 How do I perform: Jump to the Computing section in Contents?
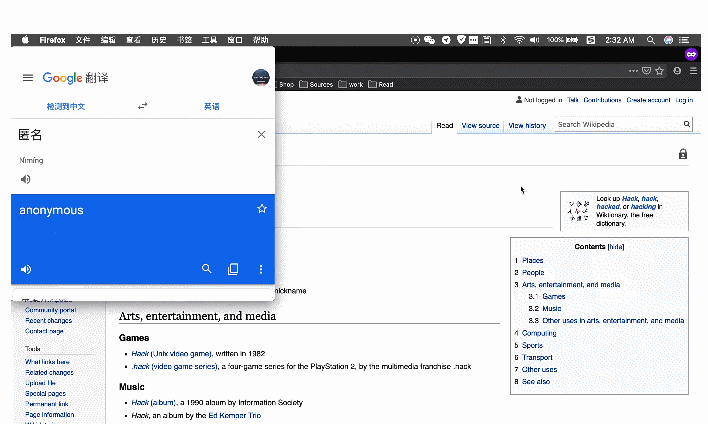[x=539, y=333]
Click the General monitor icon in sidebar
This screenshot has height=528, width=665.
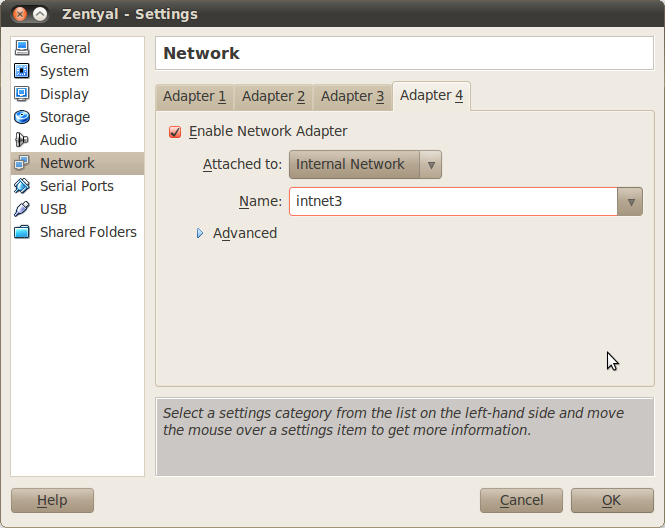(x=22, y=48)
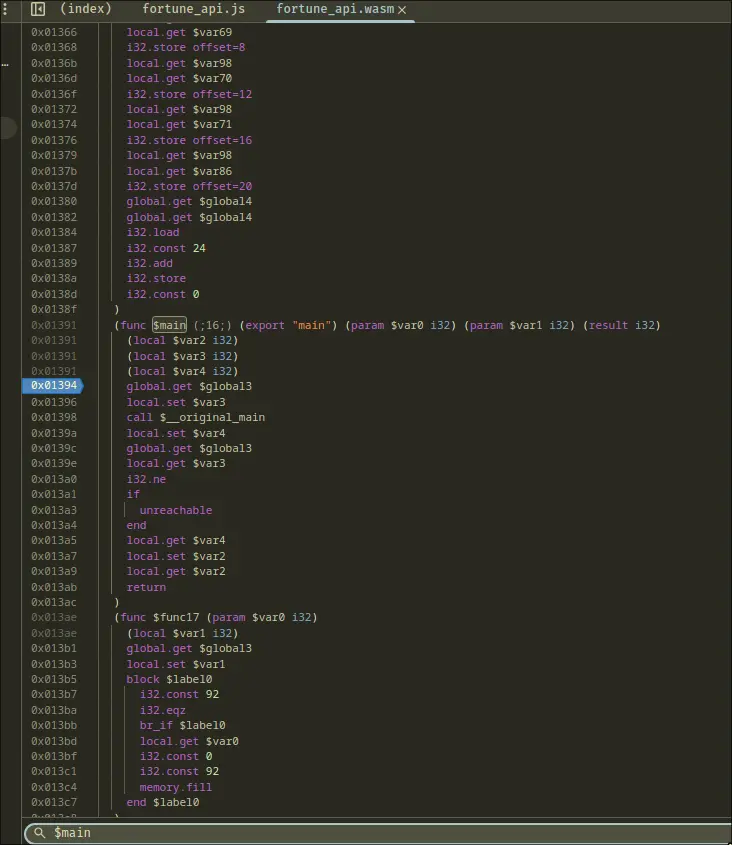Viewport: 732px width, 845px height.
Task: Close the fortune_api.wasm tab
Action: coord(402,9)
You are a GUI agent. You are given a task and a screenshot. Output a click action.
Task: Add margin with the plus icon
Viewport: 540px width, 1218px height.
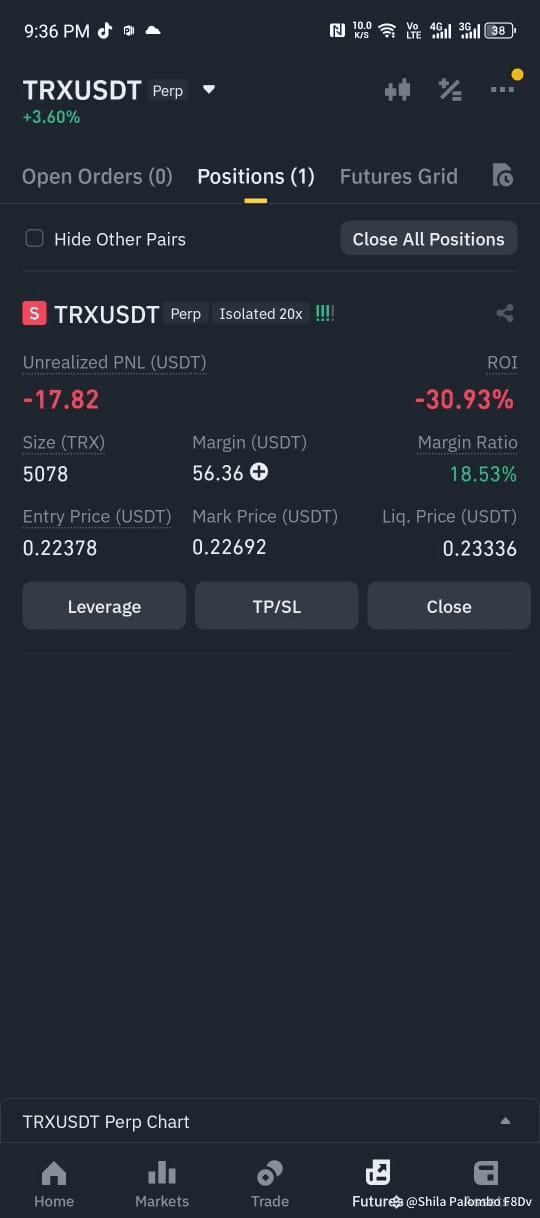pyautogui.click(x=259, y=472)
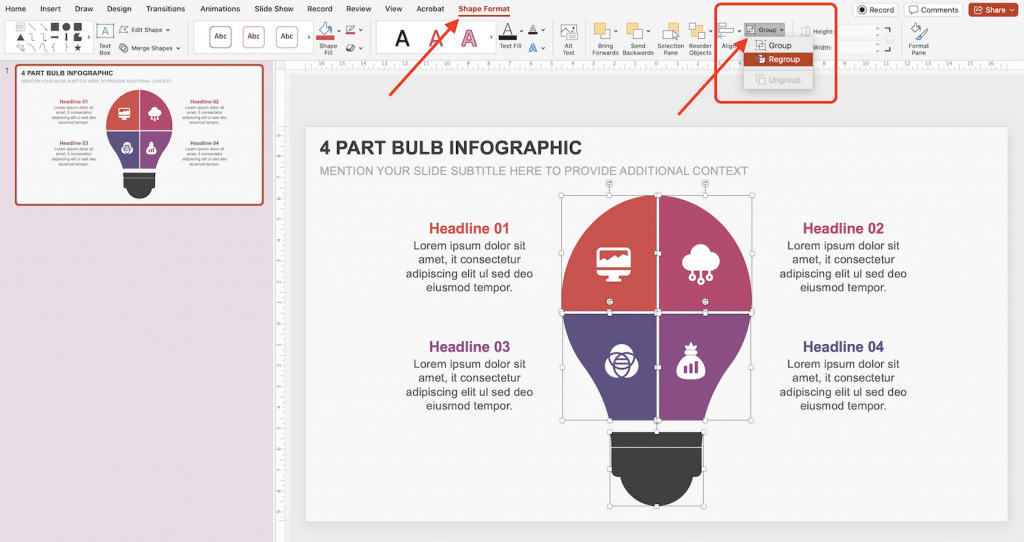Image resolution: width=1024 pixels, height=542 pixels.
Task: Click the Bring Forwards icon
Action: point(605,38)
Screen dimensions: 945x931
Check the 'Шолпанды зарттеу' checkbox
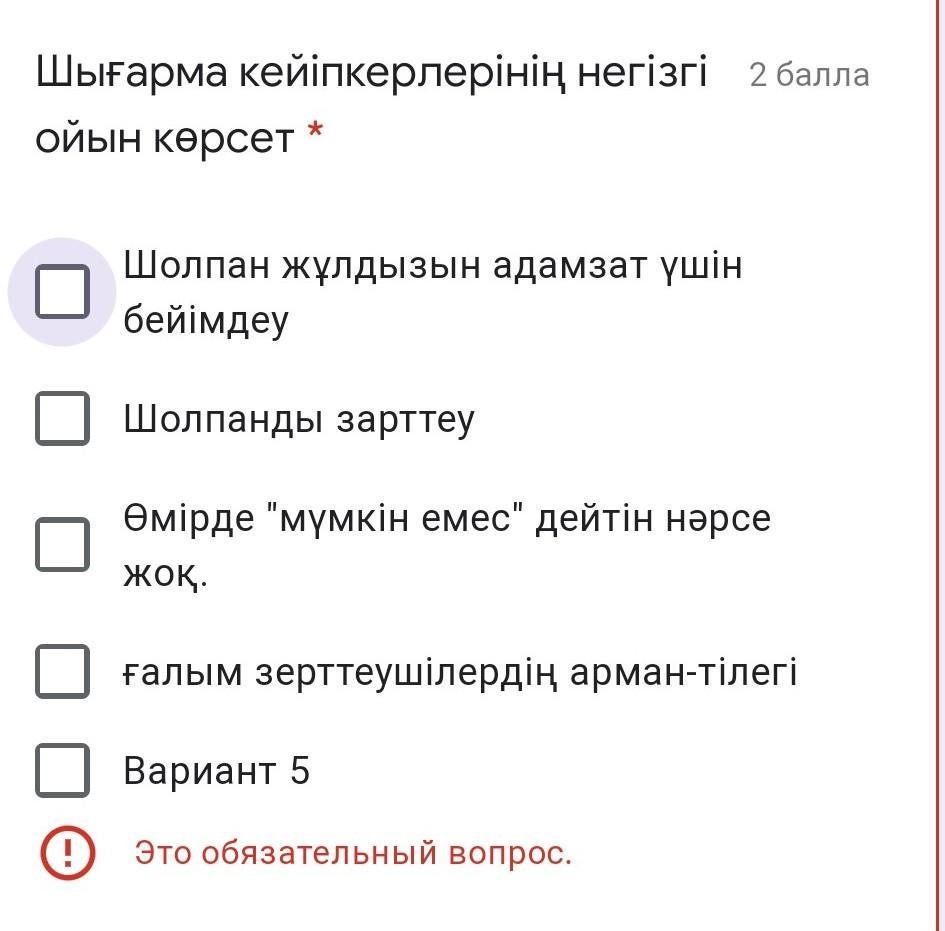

——

- **Exercise details**
Pictures stay out; everything else in the listing above gets restated word for word.

- **Response below**
 How do I perform: Jump to the Computing section in Contents?
[x=539, y=333]
Click the General monitor icon in sidebar
This screenshot has height=528, width=665.
(x=22, y=48)
Viewport: 732px width, 845px height.
Task: Close the fortune_api.wasm tab
Action: coord(402,9)
You are a GUI agent. You are given a task and a screenshot. Output a click action.
Task: Add margin with the plus icon
Viewport: 540px width, 1218px height.
pyautogui.click(x=259, y=472)
Image resolution: width=1024 pixels, height=542 pixels.
Task: Click the Bring Forwards icon
Action: point(605,38)
Screen dimensions: 945x931
Check the 'Шолпанды зарттеу' checkbox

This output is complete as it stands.